One winter day, about five and a half months into said office job, I saw that my local Minor League Baseball team was holding their hiring fair for game day positions. I’d gone to the fair two years ago and been rejected, but things had changed since then. I had a car now, which meant I didn’t have to worry about who would drive me to games 35 minutes away. I had more recent experience in customer service, a huge plus for positions where you would be interacting with thousands of fans. And, unlike my editing job, my office job was during normal working hours, leaving those weekend and holiday games wide open. Wow, a new chance to start my sports career! Sure enough, this time I got hired as a guest services representative. I was over the moon when the offer letter came.
Sounds like a pretty generic story, right? I got my foot in the door with a sports team, built the foundation to a successful career and lived happily ever after!

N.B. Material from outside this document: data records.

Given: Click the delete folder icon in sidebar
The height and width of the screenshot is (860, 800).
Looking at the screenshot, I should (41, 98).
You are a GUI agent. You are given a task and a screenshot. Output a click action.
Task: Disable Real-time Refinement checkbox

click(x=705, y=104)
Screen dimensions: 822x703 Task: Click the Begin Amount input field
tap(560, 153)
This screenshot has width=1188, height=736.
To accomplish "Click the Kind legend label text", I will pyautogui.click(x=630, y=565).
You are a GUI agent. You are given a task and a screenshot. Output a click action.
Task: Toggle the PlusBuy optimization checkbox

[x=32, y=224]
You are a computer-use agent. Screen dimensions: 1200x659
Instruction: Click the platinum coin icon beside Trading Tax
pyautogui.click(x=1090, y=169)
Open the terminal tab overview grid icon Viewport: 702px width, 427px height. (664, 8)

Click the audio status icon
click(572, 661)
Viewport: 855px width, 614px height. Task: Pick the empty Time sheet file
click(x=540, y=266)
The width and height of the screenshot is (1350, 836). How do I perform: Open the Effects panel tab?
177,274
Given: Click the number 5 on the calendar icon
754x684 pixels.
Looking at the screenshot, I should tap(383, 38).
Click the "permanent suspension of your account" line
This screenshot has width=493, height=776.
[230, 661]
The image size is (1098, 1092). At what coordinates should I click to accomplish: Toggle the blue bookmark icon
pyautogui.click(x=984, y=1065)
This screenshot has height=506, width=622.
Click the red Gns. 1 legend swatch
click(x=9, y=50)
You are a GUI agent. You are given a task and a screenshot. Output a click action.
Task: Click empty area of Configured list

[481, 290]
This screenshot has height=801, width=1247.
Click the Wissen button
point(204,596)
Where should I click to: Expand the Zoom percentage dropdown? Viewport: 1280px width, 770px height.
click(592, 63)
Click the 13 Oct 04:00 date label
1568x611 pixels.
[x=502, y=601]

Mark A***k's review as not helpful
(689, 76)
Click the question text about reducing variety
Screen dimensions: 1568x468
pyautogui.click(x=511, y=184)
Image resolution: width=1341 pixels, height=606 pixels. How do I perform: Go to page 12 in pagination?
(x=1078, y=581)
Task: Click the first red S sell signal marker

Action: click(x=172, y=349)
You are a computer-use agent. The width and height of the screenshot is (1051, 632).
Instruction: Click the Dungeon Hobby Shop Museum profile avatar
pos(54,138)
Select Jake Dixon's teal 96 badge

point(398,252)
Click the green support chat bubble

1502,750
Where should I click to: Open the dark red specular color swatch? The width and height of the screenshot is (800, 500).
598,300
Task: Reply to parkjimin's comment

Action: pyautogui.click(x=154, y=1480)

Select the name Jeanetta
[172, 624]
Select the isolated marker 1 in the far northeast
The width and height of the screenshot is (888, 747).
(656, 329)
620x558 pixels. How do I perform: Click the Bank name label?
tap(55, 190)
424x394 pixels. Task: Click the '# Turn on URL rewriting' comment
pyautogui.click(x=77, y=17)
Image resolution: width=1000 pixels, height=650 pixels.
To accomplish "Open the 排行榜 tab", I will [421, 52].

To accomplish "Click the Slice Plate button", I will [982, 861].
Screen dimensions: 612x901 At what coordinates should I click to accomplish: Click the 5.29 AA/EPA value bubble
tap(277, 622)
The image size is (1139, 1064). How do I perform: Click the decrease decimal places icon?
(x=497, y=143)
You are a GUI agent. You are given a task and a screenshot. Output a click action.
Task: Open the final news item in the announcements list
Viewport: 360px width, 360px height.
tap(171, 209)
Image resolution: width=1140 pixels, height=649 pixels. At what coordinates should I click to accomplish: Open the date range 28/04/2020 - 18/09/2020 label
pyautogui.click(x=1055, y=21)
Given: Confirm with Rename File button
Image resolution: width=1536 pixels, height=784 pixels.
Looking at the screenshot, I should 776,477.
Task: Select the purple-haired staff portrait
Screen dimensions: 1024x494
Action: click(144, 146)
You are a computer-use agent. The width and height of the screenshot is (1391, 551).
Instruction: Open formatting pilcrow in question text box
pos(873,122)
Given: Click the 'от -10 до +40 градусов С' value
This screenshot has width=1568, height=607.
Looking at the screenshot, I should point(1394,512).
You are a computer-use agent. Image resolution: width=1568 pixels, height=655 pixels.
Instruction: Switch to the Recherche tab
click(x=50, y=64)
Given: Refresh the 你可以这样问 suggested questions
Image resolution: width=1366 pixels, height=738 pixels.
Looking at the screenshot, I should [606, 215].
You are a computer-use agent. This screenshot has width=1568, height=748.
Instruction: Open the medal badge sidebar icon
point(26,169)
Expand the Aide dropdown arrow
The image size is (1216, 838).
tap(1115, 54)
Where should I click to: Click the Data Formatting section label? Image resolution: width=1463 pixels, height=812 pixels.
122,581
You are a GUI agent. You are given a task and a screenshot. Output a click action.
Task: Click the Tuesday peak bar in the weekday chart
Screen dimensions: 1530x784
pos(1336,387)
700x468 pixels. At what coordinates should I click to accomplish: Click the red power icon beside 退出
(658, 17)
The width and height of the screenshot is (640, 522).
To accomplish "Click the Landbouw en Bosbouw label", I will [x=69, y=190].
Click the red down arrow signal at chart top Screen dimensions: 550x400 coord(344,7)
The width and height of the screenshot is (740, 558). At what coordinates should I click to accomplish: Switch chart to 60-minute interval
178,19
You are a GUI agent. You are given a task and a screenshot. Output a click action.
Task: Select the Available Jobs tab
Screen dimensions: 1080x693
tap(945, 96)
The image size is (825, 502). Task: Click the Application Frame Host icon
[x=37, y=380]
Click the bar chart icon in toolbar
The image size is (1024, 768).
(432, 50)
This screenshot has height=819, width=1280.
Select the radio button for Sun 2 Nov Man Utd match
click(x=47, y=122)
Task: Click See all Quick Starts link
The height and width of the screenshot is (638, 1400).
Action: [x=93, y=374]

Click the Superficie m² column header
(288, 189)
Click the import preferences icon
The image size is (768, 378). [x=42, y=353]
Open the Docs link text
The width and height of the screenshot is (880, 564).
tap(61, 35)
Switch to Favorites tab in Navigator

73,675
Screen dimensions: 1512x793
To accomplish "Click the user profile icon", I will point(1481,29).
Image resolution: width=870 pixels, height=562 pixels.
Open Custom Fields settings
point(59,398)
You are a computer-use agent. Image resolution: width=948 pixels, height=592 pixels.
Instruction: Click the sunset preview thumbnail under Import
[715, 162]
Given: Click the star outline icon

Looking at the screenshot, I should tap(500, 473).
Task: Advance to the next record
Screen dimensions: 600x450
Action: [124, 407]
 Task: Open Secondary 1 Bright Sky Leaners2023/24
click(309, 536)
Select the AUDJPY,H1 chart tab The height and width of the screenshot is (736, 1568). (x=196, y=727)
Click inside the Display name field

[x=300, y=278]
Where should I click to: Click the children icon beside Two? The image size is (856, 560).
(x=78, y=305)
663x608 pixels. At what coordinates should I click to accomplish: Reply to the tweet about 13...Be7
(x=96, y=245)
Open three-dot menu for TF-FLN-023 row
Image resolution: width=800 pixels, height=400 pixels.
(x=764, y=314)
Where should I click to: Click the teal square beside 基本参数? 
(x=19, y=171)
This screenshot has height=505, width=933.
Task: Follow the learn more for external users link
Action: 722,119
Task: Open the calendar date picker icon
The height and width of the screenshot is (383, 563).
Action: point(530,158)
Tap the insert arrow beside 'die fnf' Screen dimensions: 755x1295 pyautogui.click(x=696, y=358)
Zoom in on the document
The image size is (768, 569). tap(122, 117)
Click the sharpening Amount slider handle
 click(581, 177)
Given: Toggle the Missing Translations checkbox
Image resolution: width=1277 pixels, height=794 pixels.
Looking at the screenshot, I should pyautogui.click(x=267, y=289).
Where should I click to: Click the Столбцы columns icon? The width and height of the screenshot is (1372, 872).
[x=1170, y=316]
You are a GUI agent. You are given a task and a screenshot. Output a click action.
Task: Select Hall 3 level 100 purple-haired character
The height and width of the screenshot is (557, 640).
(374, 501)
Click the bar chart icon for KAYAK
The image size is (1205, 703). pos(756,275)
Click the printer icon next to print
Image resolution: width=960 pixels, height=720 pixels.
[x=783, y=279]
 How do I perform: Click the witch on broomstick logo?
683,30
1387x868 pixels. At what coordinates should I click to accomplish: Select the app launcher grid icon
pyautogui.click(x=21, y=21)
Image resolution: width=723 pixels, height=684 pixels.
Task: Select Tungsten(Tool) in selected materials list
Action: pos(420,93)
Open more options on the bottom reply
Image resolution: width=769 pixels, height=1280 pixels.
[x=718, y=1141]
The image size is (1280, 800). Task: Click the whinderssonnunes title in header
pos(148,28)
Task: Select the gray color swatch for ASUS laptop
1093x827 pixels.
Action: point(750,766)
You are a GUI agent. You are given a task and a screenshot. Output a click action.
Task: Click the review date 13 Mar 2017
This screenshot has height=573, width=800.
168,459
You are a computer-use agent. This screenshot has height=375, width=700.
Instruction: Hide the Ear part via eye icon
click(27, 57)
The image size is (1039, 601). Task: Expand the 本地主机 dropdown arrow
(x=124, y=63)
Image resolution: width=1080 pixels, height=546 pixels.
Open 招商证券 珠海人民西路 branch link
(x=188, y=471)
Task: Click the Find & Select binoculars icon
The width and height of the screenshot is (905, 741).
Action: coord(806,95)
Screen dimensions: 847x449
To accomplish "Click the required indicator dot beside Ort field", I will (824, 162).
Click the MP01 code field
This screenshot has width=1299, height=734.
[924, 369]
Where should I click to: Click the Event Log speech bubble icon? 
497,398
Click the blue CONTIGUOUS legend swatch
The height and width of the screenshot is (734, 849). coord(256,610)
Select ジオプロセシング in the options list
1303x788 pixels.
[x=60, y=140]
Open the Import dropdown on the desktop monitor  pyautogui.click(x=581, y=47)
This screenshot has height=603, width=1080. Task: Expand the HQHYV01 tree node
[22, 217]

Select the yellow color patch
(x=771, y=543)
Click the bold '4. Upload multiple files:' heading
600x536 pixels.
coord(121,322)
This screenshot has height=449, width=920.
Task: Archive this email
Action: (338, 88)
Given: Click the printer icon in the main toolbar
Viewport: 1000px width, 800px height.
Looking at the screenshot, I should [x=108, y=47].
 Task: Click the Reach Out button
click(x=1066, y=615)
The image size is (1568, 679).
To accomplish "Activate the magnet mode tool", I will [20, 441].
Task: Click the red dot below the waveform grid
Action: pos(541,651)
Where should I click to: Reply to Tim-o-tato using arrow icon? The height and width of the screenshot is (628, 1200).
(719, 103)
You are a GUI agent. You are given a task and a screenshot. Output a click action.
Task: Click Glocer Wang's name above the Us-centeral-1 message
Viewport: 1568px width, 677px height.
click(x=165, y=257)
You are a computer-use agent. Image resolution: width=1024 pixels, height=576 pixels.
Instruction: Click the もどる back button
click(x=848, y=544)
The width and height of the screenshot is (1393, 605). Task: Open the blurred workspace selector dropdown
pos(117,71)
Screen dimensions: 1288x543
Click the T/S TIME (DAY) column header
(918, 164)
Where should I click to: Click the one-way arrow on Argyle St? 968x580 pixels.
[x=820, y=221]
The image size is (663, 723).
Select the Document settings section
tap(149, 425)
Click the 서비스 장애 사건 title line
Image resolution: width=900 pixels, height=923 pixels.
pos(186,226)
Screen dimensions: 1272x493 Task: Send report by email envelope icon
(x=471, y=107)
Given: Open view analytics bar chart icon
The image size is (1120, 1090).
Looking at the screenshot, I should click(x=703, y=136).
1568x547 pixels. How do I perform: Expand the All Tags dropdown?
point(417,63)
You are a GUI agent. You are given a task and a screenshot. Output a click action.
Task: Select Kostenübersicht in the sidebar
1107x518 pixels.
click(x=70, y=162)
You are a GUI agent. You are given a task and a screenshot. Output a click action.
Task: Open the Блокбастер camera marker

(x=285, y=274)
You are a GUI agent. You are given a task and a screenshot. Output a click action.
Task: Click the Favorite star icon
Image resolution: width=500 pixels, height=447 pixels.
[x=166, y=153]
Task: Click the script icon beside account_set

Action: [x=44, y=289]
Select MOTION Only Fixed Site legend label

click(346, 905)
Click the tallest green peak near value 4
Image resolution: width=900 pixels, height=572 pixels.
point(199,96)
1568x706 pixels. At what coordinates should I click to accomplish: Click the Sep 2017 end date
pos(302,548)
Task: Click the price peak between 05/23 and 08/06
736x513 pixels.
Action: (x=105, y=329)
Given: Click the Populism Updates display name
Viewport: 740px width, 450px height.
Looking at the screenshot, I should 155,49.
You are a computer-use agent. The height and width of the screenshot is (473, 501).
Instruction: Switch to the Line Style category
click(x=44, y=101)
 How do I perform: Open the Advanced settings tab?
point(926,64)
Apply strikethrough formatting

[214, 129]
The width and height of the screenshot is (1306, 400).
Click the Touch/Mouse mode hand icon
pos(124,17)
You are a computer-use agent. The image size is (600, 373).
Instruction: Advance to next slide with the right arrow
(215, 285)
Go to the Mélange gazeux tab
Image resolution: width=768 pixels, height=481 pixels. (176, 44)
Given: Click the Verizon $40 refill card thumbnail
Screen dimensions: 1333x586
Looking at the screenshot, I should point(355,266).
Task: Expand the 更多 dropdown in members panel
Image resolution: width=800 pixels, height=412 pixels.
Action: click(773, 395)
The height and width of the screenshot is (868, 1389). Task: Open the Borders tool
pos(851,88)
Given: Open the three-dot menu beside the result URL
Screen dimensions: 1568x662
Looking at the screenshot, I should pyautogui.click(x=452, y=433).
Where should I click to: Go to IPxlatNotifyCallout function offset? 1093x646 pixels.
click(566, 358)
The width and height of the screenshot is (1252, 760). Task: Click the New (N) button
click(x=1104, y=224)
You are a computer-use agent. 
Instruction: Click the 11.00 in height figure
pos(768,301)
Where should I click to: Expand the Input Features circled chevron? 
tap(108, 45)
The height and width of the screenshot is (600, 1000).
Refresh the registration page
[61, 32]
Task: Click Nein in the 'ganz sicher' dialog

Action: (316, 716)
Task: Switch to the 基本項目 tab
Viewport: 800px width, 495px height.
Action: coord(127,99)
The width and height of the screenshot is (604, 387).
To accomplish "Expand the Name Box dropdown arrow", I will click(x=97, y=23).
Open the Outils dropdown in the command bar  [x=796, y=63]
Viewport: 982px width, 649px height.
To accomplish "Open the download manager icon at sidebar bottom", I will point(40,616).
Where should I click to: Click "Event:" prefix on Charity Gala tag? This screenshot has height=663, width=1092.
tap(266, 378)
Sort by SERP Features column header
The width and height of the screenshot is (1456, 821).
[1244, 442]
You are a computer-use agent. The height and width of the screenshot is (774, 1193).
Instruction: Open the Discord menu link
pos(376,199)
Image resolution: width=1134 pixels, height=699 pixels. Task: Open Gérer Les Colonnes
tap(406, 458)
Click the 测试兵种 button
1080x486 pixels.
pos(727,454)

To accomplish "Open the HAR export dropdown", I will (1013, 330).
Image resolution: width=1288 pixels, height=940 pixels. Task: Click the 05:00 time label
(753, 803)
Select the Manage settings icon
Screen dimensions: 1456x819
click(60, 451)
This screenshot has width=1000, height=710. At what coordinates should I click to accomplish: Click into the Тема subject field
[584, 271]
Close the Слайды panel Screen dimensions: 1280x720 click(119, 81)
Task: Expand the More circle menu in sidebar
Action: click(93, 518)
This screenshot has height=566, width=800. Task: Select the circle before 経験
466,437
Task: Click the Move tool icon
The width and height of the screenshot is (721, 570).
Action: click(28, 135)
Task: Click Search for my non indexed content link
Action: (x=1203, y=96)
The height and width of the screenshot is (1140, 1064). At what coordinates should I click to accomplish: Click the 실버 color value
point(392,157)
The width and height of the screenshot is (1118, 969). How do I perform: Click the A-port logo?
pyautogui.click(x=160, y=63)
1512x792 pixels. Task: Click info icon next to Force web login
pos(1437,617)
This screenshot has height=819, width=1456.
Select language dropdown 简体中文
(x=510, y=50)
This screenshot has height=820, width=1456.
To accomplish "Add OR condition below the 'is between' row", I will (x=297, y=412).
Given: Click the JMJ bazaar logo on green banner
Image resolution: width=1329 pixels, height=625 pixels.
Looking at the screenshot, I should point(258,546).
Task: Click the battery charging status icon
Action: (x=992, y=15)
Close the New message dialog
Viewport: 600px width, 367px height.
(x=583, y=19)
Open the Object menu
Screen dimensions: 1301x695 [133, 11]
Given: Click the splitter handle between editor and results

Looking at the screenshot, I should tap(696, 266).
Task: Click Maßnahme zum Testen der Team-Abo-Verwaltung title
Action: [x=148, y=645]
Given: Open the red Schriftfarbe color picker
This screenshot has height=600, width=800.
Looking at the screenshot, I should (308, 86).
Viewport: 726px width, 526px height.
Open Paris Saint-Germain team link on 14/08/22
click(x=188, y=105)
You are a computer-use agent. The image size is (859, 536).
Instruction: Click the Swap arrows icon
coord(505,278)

Sort of. I’m still on the hunt for that first full-time job in sports.
The thing is, I’m not an intern or a fresh college graduate anymore. I was 30 when I got my seasonal job offer and turned 31 during the season, when I was sticking around as a volunteer 50/50 raffle seller. While it can be hard for anyone to establish themselves in a new field, regardless of age, I know that coming into sports a little later has its own challenges.
For starters, I can’t afford to do any unpaid internships. In the years since college, my student loans came due. I put stuff on credit cards when I needed to fix a tire on my car or had to get new glasses that one time I had no insurance. My parents are also not in a position to support me financially. So if a job sounds good, and I see it doesn’t pay a salary, I have to keep looking for the next possible ad. In that same vein, anything paying federal minimum wage ($7.25 an hour) or less (I’ve seen internships that may only pay $300 a month) also wouldn’t be feasible.
In addition, there may be some teams who prefer to hire fresh graduates for their starter level positions. I know I would have to explain why I’m coming into sports later and make a case for why I should be hired over someone who just got out of school. This may include a hiring manager noticing that I didn’t do the almost required internship component and preferring someone who did.
Finally, I know I have to be more certain than ever that this is what I want to do with my life. I’m at an age where many of my peers, both inside the sports business and out of it, are settling down. They’ve bought houses, had kids, and have good jobs with nice salaries. For the most part, they’ve worked their way up the ladder. I’ve struggled before with comparing myself to my more successful friends and relatives. Can I handle starting back at the bottom and not being exactly where I think I should be, or where society says I should be?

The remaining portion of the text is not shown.